Ms Barrett said she did not like the word closure but did hope that this process would bring justice. She said she felt she had served a life sentence of loss, as had every other family who suffered as a result of what happened that night.
The role of the inquests
The delay surrounding access to legal aid had frustrated families further in the year of the 40th anniversary of the fire. With that issue now addressed, it is their hope the inquests can now proceed swiftly.
Today will see the fourth pre-inquest hearing into the 48 victims of the Stardust disaster held in the RDS in Dublin. A bespoke courtroom has been built in the RDS for the Stardust inquest, with remote technology installed.
Due to Covid-19 restrictions, the proceedings today will be conducted with a very limited attendance of legal representatives and staff.
In the first pre-inquest hearing, Dublin City Coroner Dr Myra Cullinane stressed that these inquests would be "entirely fresh" inquiries and would not be bound by the findings of "any other investigation".
As per the dedicated website for the inquests, an inquest "is a fact-finding exercise, conducted where an individual has died in certain circumstances".

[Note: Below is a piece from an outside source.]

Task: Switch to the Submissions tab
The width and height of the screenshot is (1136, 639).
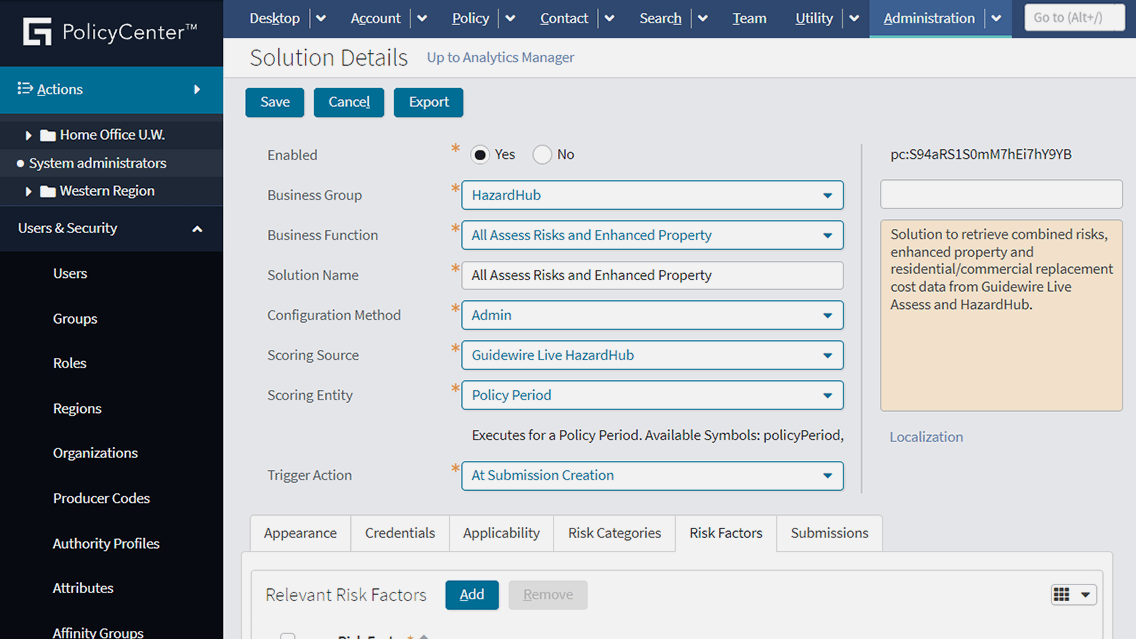Action: [829, 533]
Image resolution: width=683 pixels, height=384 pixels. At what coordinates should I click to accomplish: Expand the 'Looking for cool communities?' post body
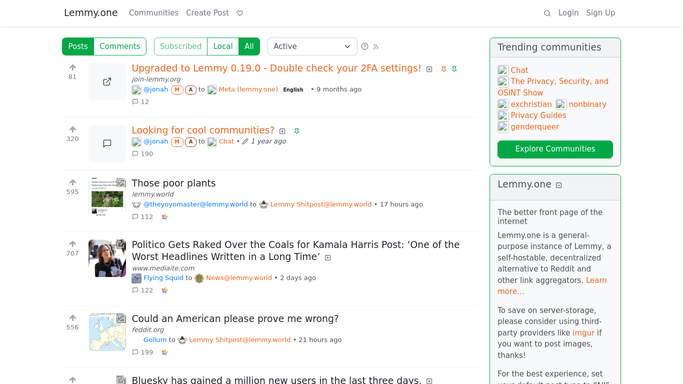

It can seek to ascertain and provide answers to how a person died and the circumstances in which their death occurred.
"The inquest is a public enquiry to determine the truth," the inquests website said. "It is not a trial. It is an inquisitorial process to establish facts. An inquest is not a method of apportioning guilt or blame."
A number of relevant parties will be represented at these inquests, including most of the bereaved families, Dublin Fire Brigade, Dublin City Council, An Garda Síochána and Eamon Butterly, who ran the Stardust club at the time of the fire.
Coroner Dr Myra Cullinane has said that a significant amount of work has been undertaken by her team, with experts in the areas of fire investigation, forensic pathology and forensic toxicology already instructed in this regard.
It is expected that, as well as looking into the circumstances of how the victims died, Dr Cullinane will allow the families to deliver "pen portraits" of their loved ones.
This will see them given an opportunity to describe them in human terms, give an insight into the kind of person they were and allow them to be "remembered publicly as much more than one name amongst 48 names".
The Coroner has said this testimony will form an "integral part of the inquests". The inquests into those who lost their lives in the Hillsborough heard similar "pen portraits" of the 96 victims of that tragedy.
Families now hope the remaining preliminary issues can be ironed out swiftly ahead of the inquests getting fully under way in the near future.